## Exercise brief:
Check every line below for the word "click" and show those that hold it.
============
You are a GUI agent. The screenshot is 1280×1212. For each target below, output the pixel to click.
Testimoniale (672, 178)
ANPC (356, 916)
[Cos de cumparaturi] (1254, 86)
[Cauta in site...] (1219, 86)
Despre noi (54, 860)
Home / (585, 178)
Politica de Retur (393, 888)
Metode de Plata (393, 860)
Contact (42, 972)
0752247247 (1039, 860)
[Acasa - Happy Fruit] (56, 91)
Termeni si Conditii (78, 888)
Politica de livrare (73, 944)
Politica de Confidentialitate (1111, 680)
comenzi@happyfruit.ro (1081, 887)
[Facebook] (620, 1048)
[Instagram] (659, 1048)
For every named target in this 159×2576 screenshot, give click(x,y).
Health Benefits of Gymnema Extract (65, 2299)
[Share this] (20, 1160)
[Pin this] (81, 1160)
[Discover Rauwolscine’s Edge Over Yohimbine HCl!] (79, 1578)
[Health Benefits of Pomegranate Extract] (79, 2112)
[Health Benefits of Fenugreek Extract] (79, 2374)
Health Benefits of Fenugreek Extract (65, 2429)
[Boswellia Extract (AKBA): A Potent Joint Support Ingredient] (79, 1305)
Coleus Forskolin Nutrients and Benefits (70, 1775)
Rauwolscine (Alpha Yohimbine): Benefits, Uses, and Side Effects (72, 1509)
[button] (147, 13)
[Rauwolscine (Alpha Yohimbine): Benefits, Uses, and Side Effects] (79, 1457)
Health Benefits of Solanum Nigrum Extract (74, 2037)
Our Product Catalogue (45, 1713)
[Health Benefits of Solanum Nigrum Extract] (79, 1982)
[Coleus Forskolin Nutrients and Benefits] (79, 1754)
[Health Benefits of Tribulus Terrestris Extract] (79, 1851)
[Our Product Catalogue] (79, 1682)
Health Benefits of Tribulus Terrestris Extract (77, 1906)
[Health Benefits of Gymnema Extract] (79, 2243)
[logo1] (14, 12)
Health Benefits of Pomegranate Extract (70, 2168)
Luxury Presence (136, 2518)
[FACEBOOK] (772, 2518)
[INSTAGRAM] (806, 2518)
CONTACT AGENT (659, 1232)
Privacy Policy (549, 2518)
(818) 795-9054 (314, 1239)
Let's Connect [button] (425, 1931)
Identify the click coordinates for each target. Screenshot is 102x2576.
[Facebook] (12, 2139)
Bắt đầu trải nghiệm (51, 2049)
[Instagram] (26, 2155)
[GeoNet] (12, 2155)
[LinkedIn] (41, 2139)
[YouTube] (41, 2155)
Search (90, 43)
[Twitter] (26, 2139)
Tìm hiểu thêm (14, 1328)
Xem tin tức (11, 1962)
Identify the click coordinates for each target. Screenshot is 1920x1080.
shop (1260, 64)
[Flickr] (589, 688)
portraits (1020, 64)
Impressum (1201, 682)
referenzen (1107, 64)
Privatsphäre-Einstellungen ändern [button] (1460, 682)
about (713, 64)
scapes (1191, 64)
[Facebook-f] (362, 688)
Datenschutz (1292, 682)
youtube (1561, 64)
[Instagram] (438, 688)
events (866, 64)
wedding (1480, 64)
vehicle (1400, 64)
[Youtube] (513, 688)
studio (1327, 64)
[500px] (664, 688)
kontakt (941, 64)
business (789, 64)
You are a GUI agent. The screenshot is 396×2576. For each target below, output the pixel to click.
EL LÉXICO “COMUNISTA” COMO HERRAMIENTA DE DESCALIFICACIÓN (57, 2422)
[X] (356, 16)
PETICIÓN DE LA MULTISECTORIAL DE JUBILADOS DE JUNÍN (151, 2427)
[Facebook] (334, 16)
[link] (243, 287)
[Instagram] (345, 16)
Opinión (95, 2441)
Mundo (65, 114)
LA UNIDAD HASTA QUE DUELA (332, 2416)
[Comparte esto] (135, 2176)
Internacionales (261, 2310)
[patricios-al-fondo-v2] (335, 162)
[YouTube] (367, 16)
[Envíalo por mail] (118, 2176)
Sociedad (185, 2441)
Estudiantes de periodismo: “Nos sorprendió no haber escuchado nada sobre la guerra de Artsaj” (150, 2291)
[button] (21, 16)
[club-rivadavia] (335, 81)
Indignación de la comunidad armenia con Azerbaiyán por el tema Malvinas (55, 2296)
============
## Written answer:
You are a GUI agent. The screenshot is 1280×1212. For each target below, output the pixel to click.
For every named target in this 159×2576 screenshot, give click(x,y).
Identify the click coordinates for each target. Screenshot is 102x2576.
Identify the click coordinates for each target. Screenshot is 1920x1080.
You are a GUI agent. The screenshot is 396×2576. For each target below, output the pixel to click.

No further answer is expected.